[Stored items]
[Start of Attachment]

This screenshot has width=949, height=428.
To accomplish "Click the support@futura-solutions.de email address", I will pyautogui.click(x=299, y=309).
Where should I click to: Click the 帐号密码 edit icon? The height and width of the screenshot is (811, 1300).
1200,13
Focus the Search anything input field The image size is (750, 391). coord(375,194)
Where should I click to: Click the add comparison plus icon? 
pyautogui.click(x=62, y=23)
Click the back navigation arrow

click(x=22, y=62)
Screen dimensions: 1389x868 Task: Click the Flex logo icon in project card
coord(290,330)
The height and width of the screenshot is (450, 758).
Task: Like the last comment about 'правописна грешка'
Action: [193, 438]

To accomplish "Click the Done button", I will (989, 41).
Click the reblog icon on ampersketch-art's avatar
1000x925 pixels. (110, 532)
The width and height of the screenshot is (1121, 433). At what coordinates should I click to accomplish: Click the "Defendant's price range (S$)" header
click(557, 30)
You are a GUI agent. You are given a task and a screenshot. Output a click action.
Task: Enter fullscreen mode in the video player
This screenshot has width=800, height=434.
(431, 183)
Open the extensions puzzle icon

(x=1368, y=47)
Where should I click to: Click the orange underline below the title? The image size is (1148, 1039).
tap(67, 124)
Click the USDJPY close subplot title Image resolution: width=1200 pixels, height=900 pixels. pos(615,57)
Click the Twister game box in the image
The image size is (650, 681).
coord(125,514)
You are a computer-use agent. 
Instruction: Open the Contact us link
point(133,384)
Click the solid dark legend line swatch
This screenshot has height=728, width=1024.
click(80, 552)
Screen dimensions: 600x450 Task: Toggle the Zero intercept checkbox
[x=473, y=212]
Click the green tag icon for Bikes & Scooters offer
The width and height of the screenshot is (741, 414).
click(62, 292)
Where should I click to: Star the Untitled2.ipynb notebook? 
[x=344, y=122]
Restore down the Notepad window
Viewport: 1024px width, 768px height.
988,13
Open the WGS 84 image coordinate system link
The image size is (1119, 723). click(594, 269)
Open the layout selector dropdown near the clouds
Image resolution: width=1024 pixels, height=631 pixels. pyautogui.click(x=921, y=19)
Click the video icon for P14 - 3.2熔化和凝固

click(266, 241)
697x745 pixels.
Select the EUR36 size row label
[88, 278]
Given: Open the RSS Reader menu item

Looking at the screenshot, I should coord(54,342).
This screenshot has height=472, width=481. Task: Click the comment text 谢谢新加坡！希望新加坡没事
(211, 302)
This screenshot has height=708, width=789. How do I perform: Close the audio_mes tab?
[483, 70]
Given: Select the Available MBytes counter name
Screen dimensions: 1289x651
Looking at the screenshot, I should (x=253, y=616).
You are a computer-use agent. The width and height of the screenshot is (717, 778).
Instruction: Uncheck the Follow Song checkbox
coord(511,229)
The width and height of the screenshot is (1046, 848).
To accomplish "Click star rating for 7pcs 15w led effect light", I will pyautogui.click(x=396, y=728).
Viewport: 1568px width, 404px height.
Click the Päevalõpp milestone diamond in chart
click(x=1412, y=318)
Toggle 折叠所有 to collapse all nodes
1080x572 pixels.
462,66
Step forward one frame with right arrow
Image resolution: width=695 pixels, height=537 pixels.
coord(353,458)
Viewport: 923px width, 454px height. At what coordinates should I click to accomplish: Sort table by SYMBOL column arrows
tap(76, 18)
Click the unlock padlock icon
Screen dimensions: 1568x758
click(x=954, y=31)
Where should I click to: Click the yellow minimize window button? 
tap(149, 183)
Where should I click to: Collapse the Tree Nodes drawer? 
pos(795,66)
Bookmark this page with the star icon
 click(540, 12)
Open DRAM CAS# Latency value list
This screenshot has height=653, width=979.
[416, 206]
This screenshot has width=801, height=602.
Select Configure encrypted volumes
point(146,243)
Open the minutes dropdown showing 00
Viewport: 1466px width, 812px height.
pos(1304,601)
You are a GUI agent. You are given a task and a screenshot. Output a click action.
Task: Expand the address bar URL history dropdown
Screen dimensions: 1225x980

[End of Attachment]

WHAT THE TASK ASKS
Would you give the entries back word for word?

EXERCISE RESULT
This screenshot has width=949, height=428.
To accomplish "Click the support@futura-solutions.de email address", I will pyautogui.click(x=299, y=309).
Where should I click to: Click the 帐号密码 edit icon? The height and width of the screenshot is (811, 1300).
1200,13
Focus the Search anything input field The image size is (750, 391). coord(375,194)
Where should I click to: Click the add comparison plus icon? 
pyautogui.click(x=62, y=23)
Click the back navigation arrow

click(x=22, y=62)
Screen dimensions: 1389x868 Task: Click the Flex logo icon in project card
coord(290,330)
The height and width of the screenshot is (450, 758).
Task: Like the last comment about 'правописна грешка'
Action: [193, 438]

To accomplish "Click the Done button", I will (989, 41).
Click the reblog icon on ampersketch-art's avatar
1000x925 pixels. (110, 532)
The width and height of the screenshot is (1121, 433). At what coordinates should I click to accomplish: Click the "Defendant's price range (S$)" header
click(557, 30)
You are a GUI agent. You are given a task and a screenshot. Output a click action.
Task: Enter fullscreen mode in the video player
This screenshot has width=800, height=434.
(431, 183)
Open the extensions puzzle icon

(x=1368, y=47)
Where should I click to: Click the orange underline below the title? The image size is (1148, 1039).
tap(67, 124)
Click the USDJPY close subplot title Image resolution: width=1200 pixels, height=900 pixels. pos(615,57)
Click the Twister game box in the image
The image size is (650, 681).
coord(125,514)
You are a computer-use agent. 
Instruction: Open the Contact us link
point(133,384)
Click the solid dark legend line swatch
This screenshot has height=728, width=1024.
click(80, 552)
Screen dimensions: 600x450 Task: Toggle the Zero intercept checkbox
[x=473, y=212]
Click the green tag icon for Bikes & Scooters offer
The width and height of the screenshot is (741, 414).
click(62, 292)
Where should I click to: Star the Untitled2.ipynb notebook? 
[x=344, y=122]
Restore down the Notepad window
Viewport: 1024px width, 768px height.
988,13
Open the WGS 84 image coordinate system link
The image size is (1119, 723). click(594, 269)
Open the layout selector dropdown near the clouds
Image resolution: width=1024 pixels, height=631 pixels. pyautogui.click(x=921, y=19)
Click the video icon for P14 - 3.2熔化和凝固

click(266, 241)
697x745 pixels.
Select the EUR36 size row label
[88, 278]
Given: Open the RSS Reader menu item

Looking at the screenshot, I should coord(54,342).
This screenshot has height=472, width=481. Task: Click the comment text 谢谢新加坡！希望新加坡没事
(211, 302)
This screenshot has height=708, width=789. How do I perform: Close the audio_mes tab?
[483, 70]
Given: Select the Available MBytes counter name
Screen dimensions: 1289x651
Looking at the screenshot, I should (x=253, y=616).
You are a computer-use agent. The width and height of the screenshot is (717, 778).
Instruction: Uncheck the Follow Song checkbox
coord(511,229)
The width and height of the screenshot is (1046, 848).
To accomplish "Click star rating for 7pcs 15w led effect light", I will pyautogui.click(x=396, y=728).
Viewport: 1568px width, 404px height.
Click the Päevalõpp milestone diamond in chart
click(x=1412, y=318)
Toggle 折叠所有 to collapse all nodes
1080x572 pixels.
462,66
Step forward one frame with right arrow
Image resolution: width=695 pixels, height=537 pixels.
coord(353,458)
Viewport: 923px width, 454px height. At what coordinates should I click to accomplish: Sort table by SYMBOL column arrows
tap(76, 18)
Click the unlock padlock icon
Screen dimensions: 1568x758
click(x=954, y=31)
Where should I click to: Click the yellow minimize window button? 
tap(149, 183)
Where should I click to: Collapse the Tree Nodes drawer? 
pos(795,66)
Bookmark this page with the star icon
 click(540, 12)
Open DRAM CAS# Latency value list
This screenshot has height=653, width=979.
[416, 206]
This screenshot has width=801, height=602.
Select Configure encrypted volumes
point(146,243)
Open the minutes dropdown showing 00
Viewport: 1466px width, 812px height.
pos(1304,601)
You are a GUI agent. You are given a task and a screenshot. Output a click action.
Task: Expand the address bar URL history dropdown
Screen dimensions: 1225x980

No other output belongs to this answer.